What you are asked to do – Read through the lines below and copy the ones holding the string "agent".

Provided material –
=== Section Start ===

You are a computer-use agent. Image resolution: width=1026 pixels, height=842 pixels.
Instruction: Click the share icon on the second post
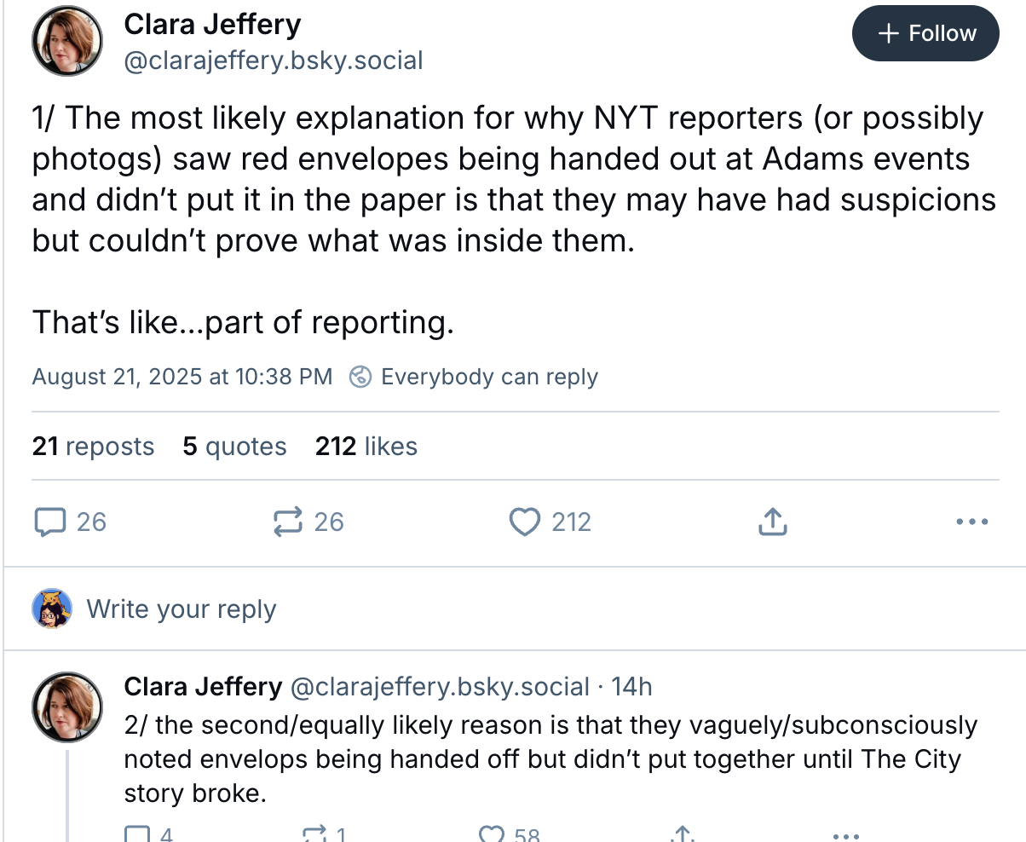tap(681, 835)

=== Section End ===
=== Section Start ===

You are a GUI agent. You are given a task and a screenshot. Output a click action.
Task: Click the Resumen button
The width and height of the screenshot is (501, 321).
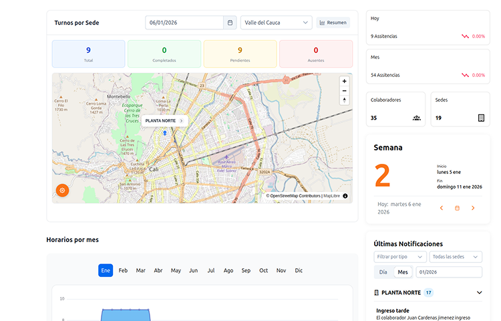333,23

=== Section End ===

Task result –
You are a computer-use agent. Image resolution: width=1026 pixels, height=842 pixels.
You are a GUI agent. You are given a task and a screenshot. Output a click action.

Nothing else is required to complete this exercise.